REQUIREMENT – Repeat the line that contains "Valleyview Home [button] (74, 1160)" exactly, along with each following line up to and including the last line of the entries.

==*==

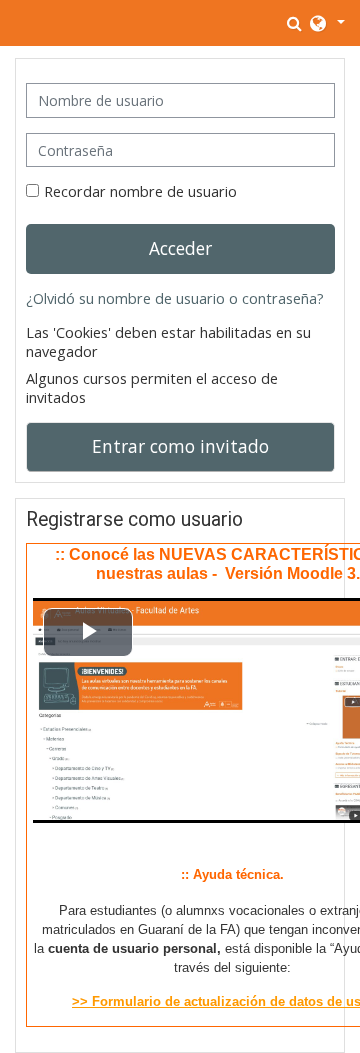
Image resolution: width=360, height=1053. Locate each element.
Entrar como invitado (180, 446)
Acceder (180, 248)
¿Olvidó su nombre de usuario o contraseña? (175, 298)
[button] (296, 23)
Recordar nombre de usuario (140, 191)
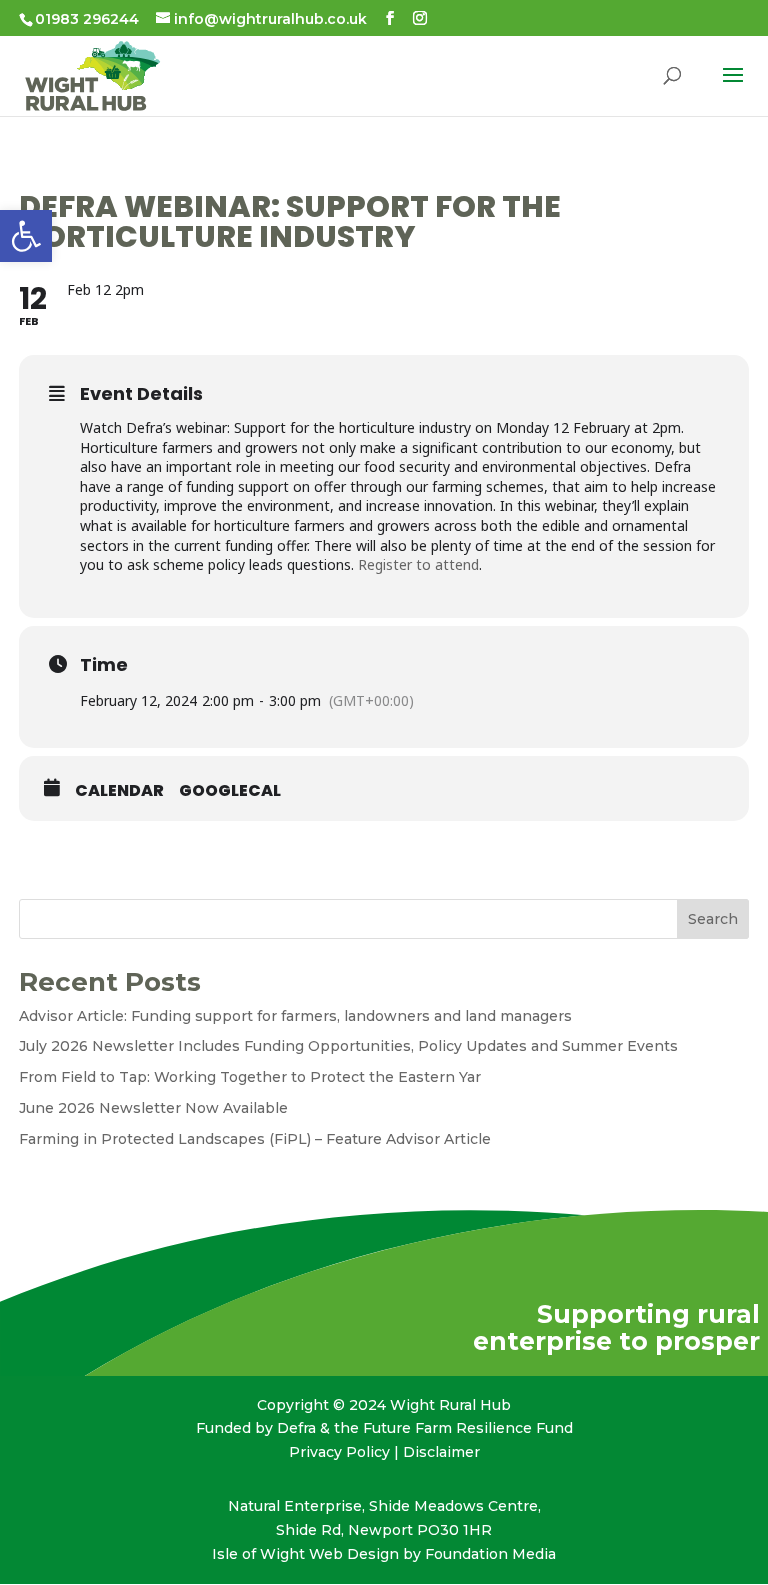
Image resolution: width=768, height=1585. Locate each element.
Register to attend (418, 564)
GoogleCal (230, 791)
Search (713, 919)
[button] (26, 236)
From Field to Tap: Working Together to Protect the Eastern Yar (250, 1077)
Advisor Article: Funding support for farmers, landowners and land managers (295, 1016)
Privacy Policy (339, 1452)
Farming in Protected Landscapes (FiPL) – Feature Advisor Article (255, 1139)
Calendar (119, 791)
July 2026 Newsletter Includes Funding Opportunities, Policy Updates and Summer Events (348, 1046)
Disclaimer (441, 1452)
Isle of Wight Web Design (305, 1554)
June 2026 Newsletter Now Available (153, 1108)
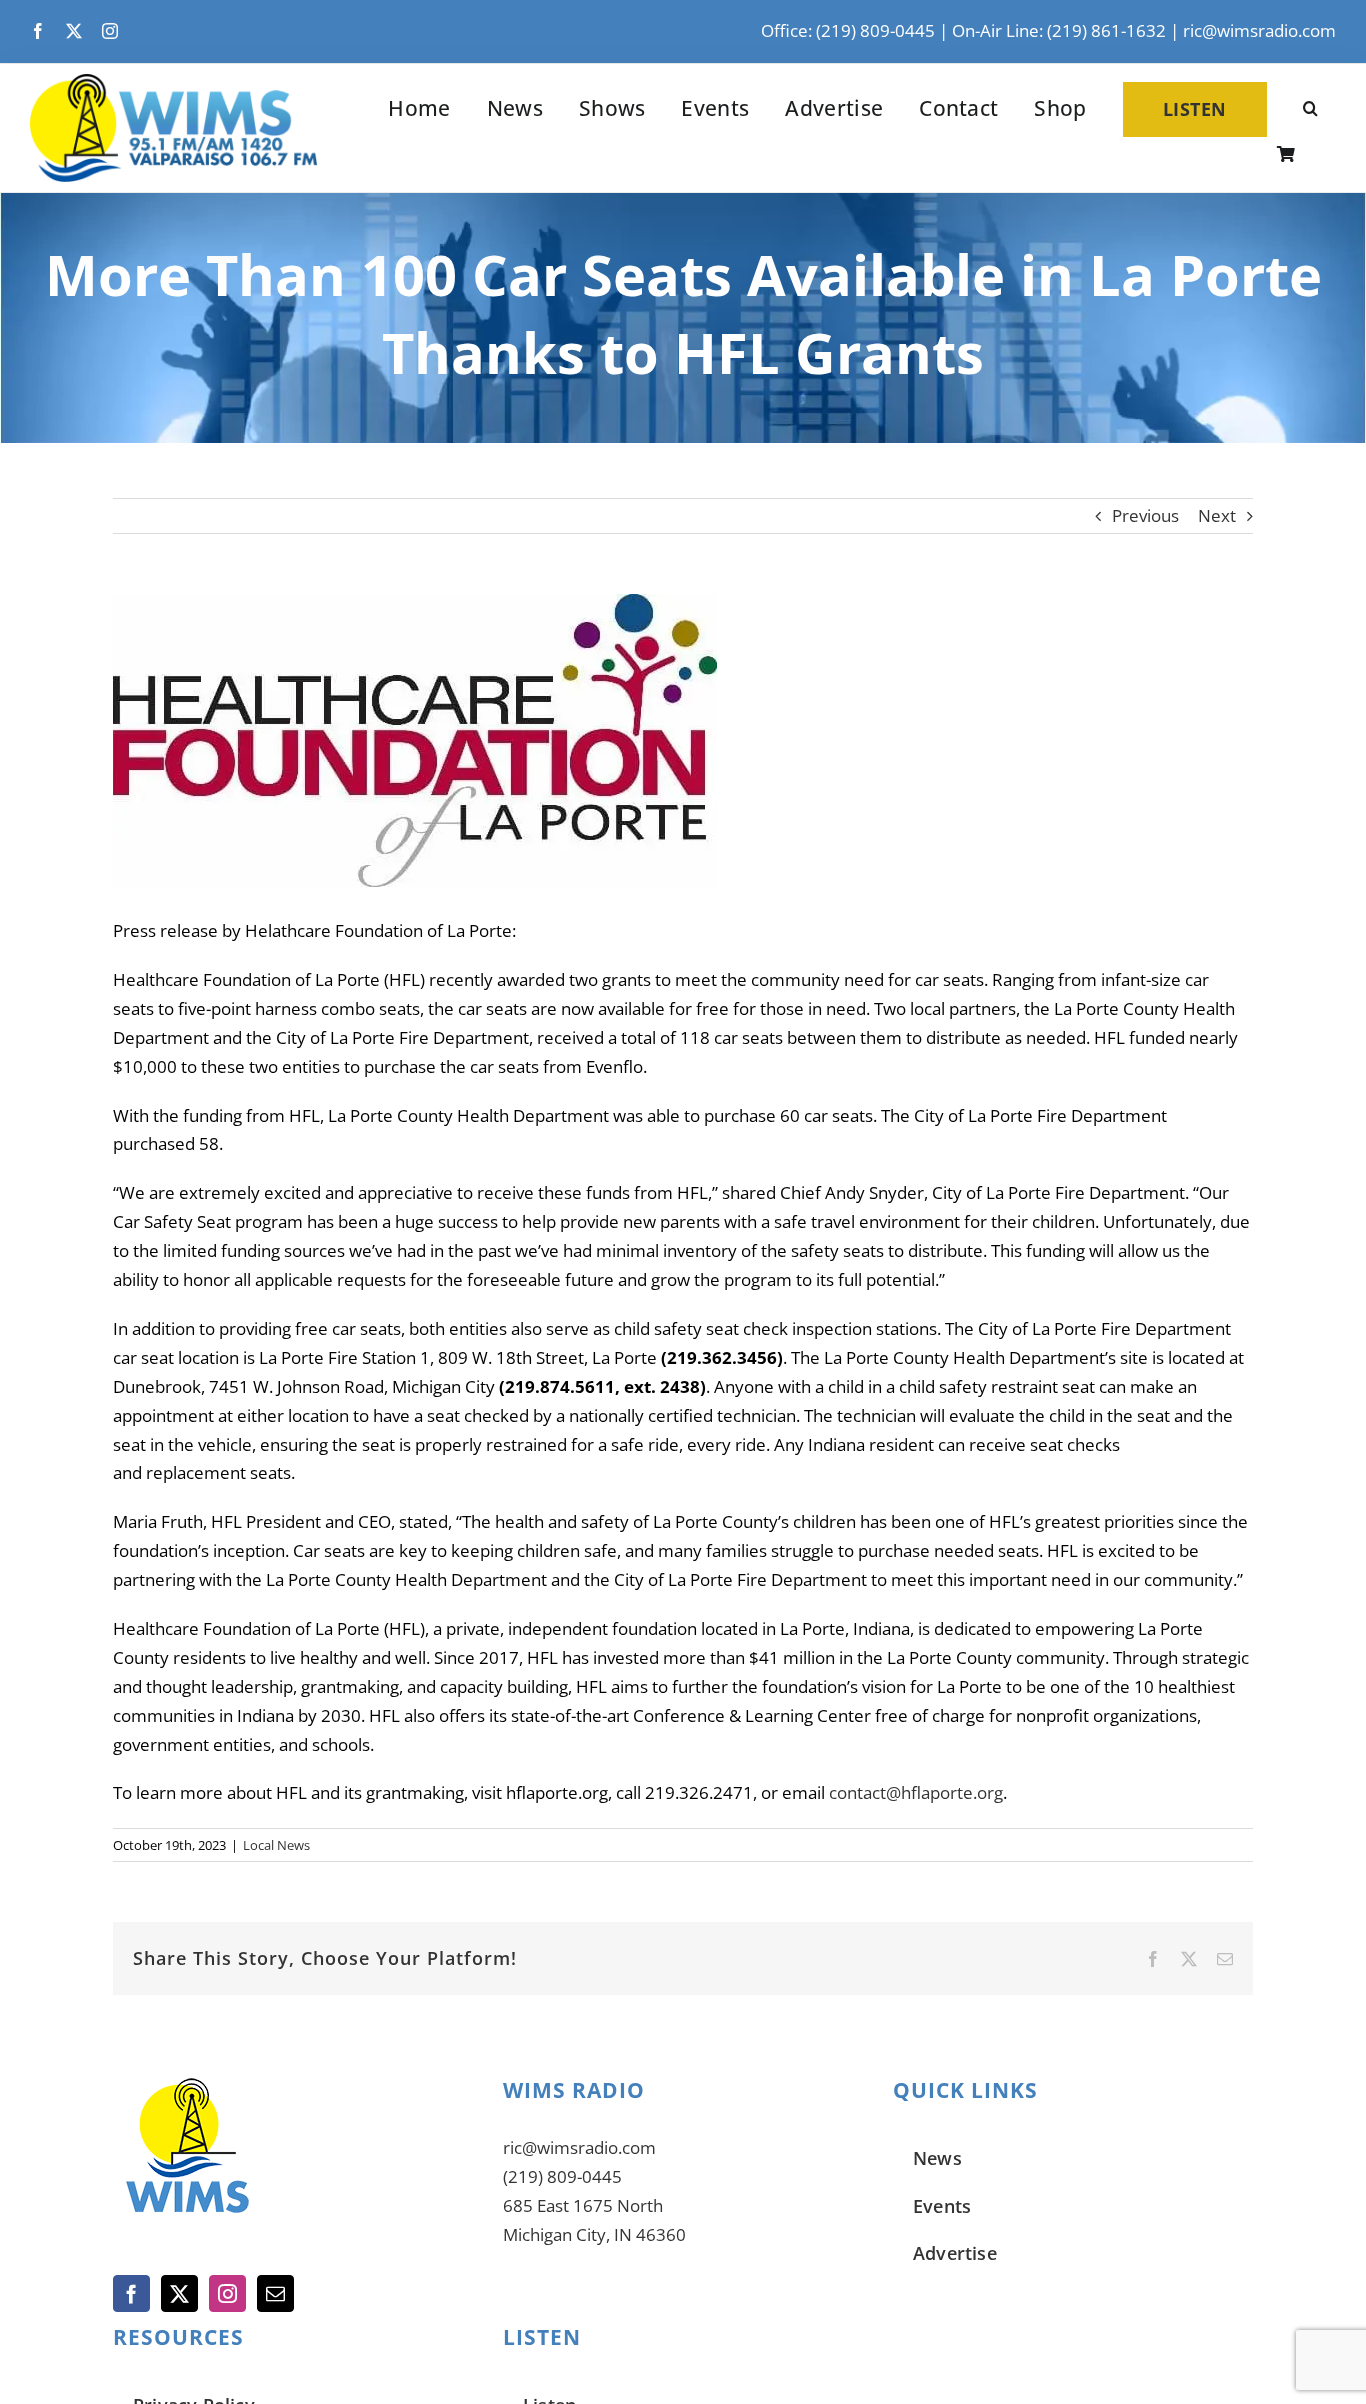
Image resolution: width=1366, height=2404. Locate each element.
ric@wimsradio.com (1259, 30)
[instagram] (110, 31)
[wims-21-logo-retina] (173, 82)
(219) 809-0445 (562, 2176)
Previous (1145, 515)
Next (1217, 515)
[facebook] (38, 31)
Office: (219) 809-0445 (848, 30)
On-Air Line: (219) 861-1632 (1059, 30)
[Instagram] (227, 2293)
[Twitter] (179, 2293)
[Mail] (275, 2293)
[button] (1310, 109)
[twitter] (74, 31)
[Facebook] (131, 2293)
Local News (276, 1845)
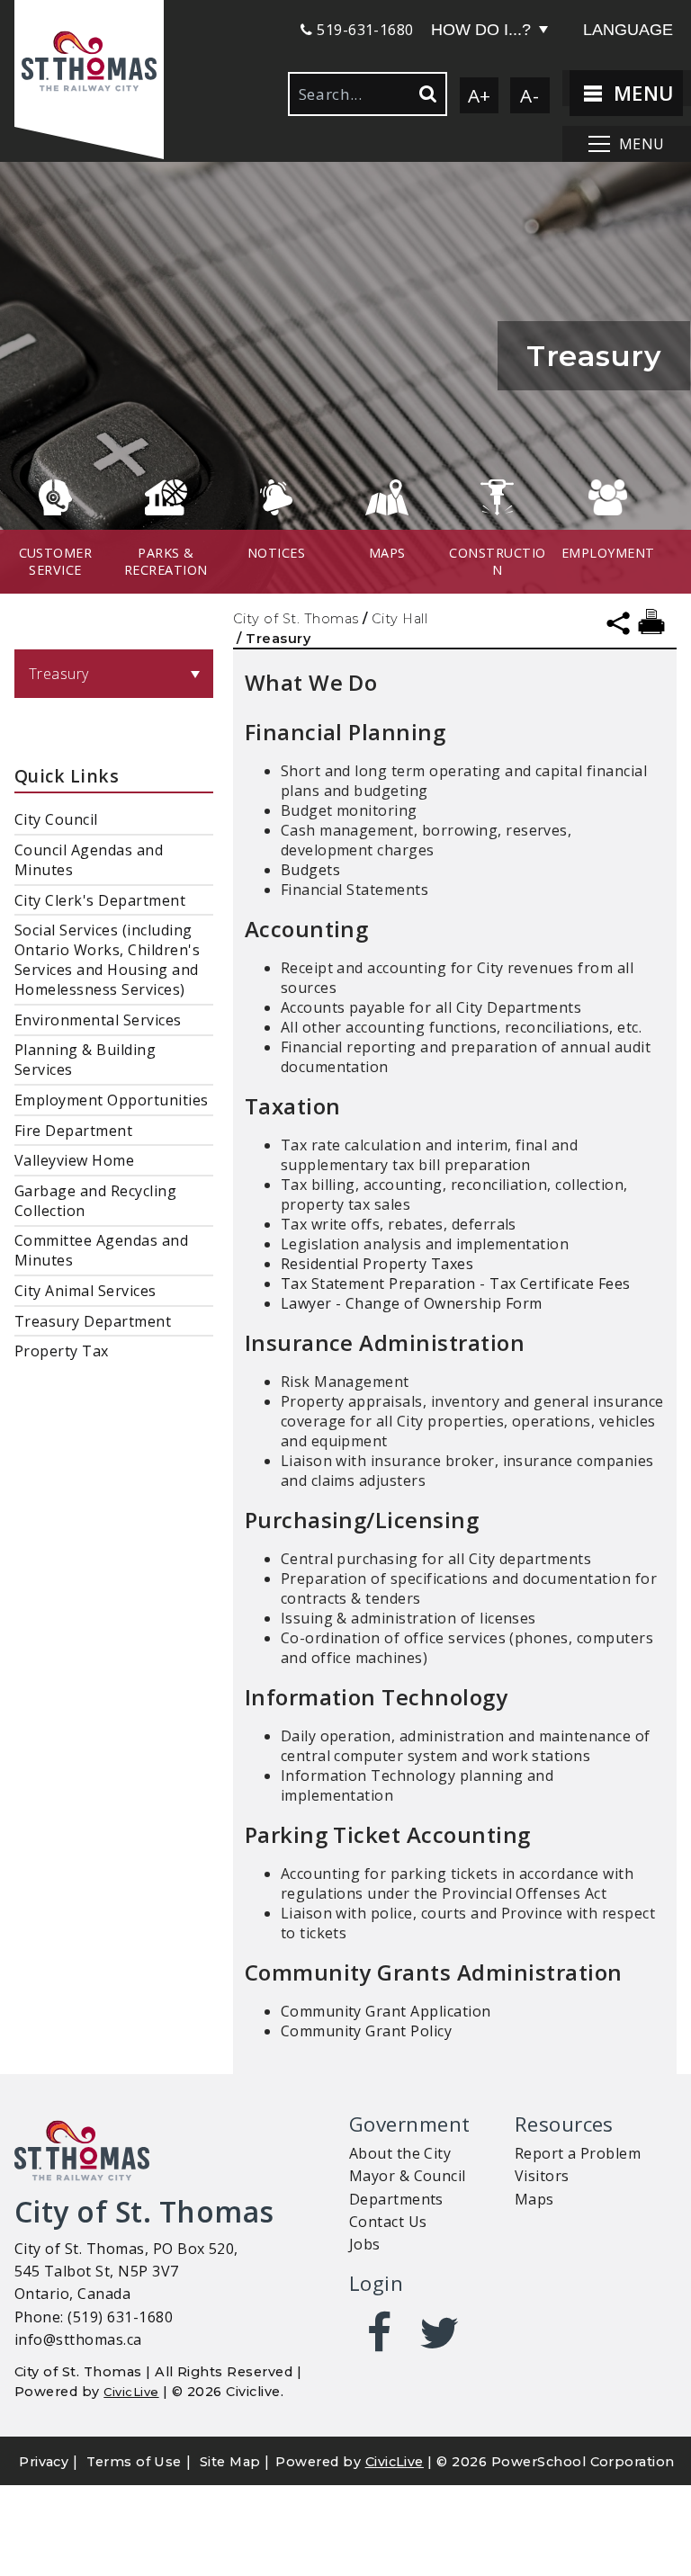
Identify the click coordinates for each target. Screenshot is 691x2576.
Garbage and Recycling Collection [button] (95, 1201)
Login (376, 2283)
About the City (400, 2153)
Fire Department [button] (73, 1130)
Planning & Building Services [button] (85, 1059)
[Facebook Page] (379, 2333)
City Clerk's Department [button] (99, 900)
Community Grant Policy (367, 2031)
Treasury (59, 674)
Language (628, 30)
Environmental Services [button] (98, 1020)
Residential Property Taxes (377, 1264)
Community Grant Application (386, 2011)
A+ (479, 95)
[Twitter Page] (439, 2333)
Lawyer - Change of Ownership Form (412, 1303)
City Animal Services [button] (85, 1291)
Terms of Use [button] (134, 2462)
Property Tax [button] (61, 1351)
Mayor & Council (407, 2176)
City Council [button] (56, 819)
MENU (640, 93)
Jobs (365, 2244)
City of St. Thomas (296, 619)
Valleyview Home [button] (74, 1160)
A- (529, 95)
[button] (89, 63)
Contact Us (388, 2222)
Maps (534, 2199)
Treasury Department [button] (92, 1321)
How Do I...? (481, 30)
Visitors (542, 2176)
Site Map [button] (230, 2462)
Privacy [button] (43, 2462)
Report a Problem (578, 2153)
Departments (396, 2199)
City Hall (399, 619)
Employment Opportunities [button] (111, 1100)
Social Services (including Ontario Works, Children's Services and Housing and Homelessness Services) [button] (107, 959)
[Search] (426, 94)
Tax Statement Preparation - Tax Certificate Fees (456, 1283)
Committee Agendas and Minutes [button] (101, 1250)
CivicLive (130, 2391)
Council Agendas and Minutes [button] (88, 860)
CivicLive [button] (394, 2462)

==*==

THE COMPLETED TASK –
Valleyview Home [button] (74, 1160)
A- (529, 95)
[button] (89, 63)
Contact Us (388, 2222)
Maps (534, 2199)
Treasury Department [button] (92, 1321)
How Do I...? (481, 30)
Visitors (542, 2176)
Site Map [button] (230, 2462)
Privacy [button] (43, 2462)
Report a Problem (578, 2153)
Departments (396, 2199)
City Hall (399, 619)
Employment Opportunities [button] (111, 1100)
Social Services (including Ontario Works, Children's Services and Housing and Homelessness Services) [button] (107, 959)
[Search] (426, 94)
Tax Statement Preparation - Tax Certificate Fees (456, 1283)
Committee Agendas and Minutes [button] (101, 1250)
CivicLive (130, 2391)
Council Agendas and Minutes [button] (88, 860)
CivicLive [button] (394, 2462)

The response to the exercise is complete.